Die Lohnzuwächse und die weitestgehend verbesserten Lebensbedingungen der Arbeiter in den Industrieländern waren nicht das Resultat der Großzügigkeit der Kapitalisten, die bereitwillig ihre Profite teilen, sondern des erfolgreichen Drucks, den die Arbeiter damals auf ihren nationalen Kapitalismus auszuüben in der Lage waren. Der wirtschaftliche Wohlstand des Kapitalismus Ende des 19. Jahrhunderts führte allerorts zu einer Verringerung der Zahlen von beschäftigungslosen Arbeitern in der "Reservearmee" des Kapitalismus. Die Arbeitskraft als Ware auf dem Arbeitsmarkt wurde knapper und somit teurer, da immer mehr Fabriken errichtet wurden und bereits existierende Fabriken voll ausgelastet waren. Dies war der Zustand während dieser Periode. Die Arbeiter waren, indem sie selbst auf limitierte Weise (in Gewerkschaften und Massenparteien) organisierten, in der Lage, ihre Arbeitskraft zu einem höheren Preis zu verkaufen und wirkliche Verbesserungen in ihren Existenzbedingungen zu erlangen.

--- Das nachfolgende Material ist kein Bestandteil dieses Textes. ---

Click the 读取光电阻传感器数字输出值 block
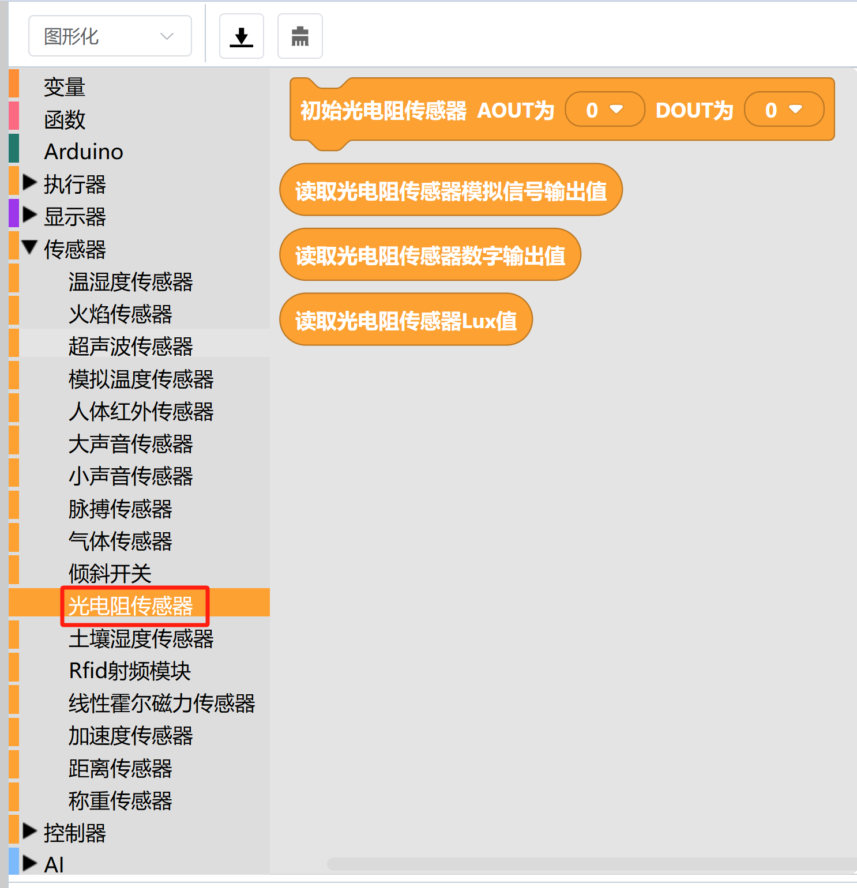 click(x=430, y=255)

Die Erschließung des Weltmarktes durch einige Industriezentren, die sich mehr oder weniger auf Europa und Nordamerika beschränkten, erlaubten es dem Kapitalismus, sich mit unbändiger Kraft zu entwickeln. Die periodischen Krisen der Überproduktion wurden mit einer anscheinend immer höheren Geschwindigkeit und Energie überwunden. Die Industriezentren expandierten, indem sie eine immer größere Anzahl von Bauern und Handwerker absorbierten, die damit in Arbeiter, in Proletarier umgewandelt wurden. Die Arbeitskraft der qualifizierten Arbeiter, die sich ihre Fertigkeiten über viele Jahre angeeignet hatten, wurden zu einer kostbaren Ware für die Kapitalisten.

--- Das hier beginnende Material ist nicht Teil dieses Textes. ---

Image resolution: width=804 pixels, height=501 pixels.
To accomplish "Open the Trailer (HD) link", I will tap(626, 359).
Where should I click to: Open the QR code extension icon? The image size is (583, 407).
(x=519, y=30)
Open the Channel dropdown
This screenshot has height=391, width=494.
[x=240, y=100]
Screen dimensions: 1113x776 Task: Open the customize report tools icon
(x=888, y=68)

So gibt es gewiss eine Verknüpfung zwischen der globalen Expansion des Kapitalismus und dem wachsenden Lebensstandard der Industriearbeiter, aber es ist nicht die Verknüpfung, die von Lenin geschildert wird. Die Verbesserung der proletarischen Bedingungen betrafen nicht eine "verschwindende" Minderheit, sondern die gesamte Arbeiterklasse. Sie war nicht das Resultat der "Bestechung" von Arbeitern durch ihre kapitalistischen Herren, sondern der Arbeiterkämpfe in Zeiten der kapitalistischen Prosperität.

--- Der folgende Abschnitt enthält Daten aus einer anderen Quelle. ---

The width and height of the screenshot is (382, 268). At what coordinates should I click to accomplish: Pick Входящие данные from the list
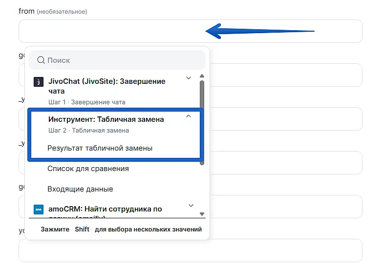coord(80,189)
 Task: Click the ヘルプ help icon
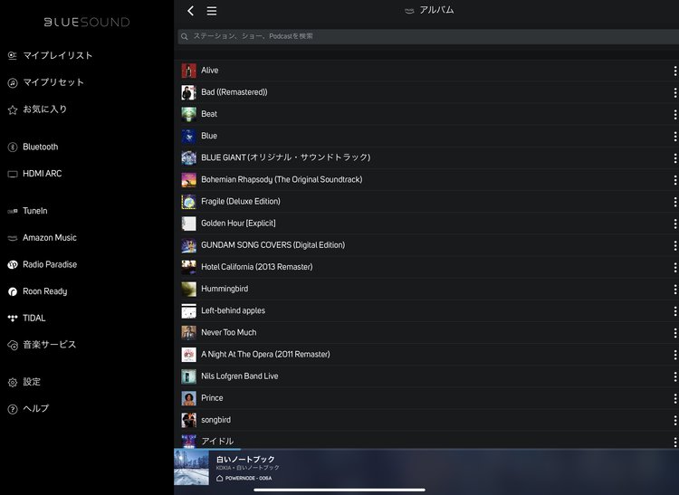coord(13,409)
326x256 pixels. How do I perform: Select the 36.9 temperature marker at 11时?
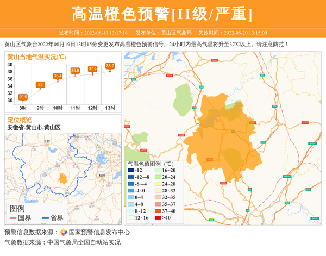point(75,71)
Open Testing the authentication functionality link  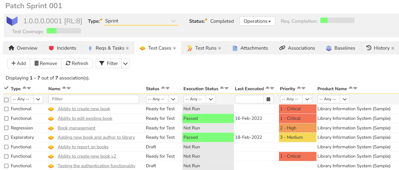pos(96,166)
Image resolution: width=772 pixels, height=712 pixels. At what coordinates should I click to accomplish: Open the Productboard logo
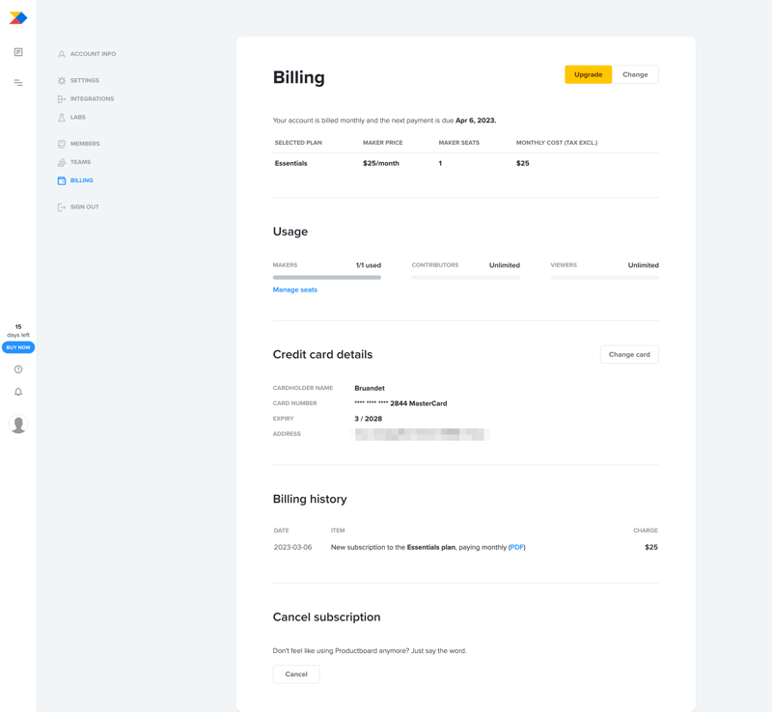click(17, 15)
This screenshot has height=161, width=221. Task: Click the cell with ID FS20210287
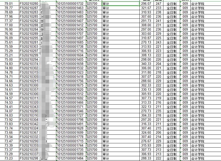pyautogui.click(x=29, y=8)
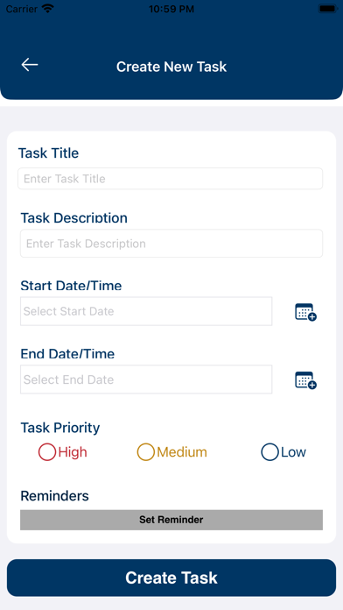Tap the battery indicator icon
The width and height of the screenshot is (343, 610).
pos(328,9)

Wenn die europäischen und amerikanischen Arbeiter sich en masse mit den Interessen des nationalen Kapitals identifizierten und dabei der Führung ihrer politischen und gewerkschaftlichen Organisationen folgten, dann geschah dies, weil sie jahrzehntelang im größten materiellen Wohlstand gelebt hatten, den die Menschheit jemals erlebt hat. Wenn die Idee von der Möglichkeit eines friedlichen Übergangs zum Sozialismus solch große Wirkung in der Arbeiterbewegung erzielt hat, dann geschah dies, weil der gesellschaftliche Wohlstand oftmals als Ergebnis bewusster Kräfte in der Gesellschaft auftrat. Die Barbarei des I. Weltkrieges ertränkte diese Illusionen im Schlamm der Schützengräben von Verdun. Doch nichtsdestotrotz gestatteten diese Illusionen den kapitalistischen Generälen, mehr als zwanzig Millionen Männer im inter-imperialistischen Gemetzel in den Tod zu schicken.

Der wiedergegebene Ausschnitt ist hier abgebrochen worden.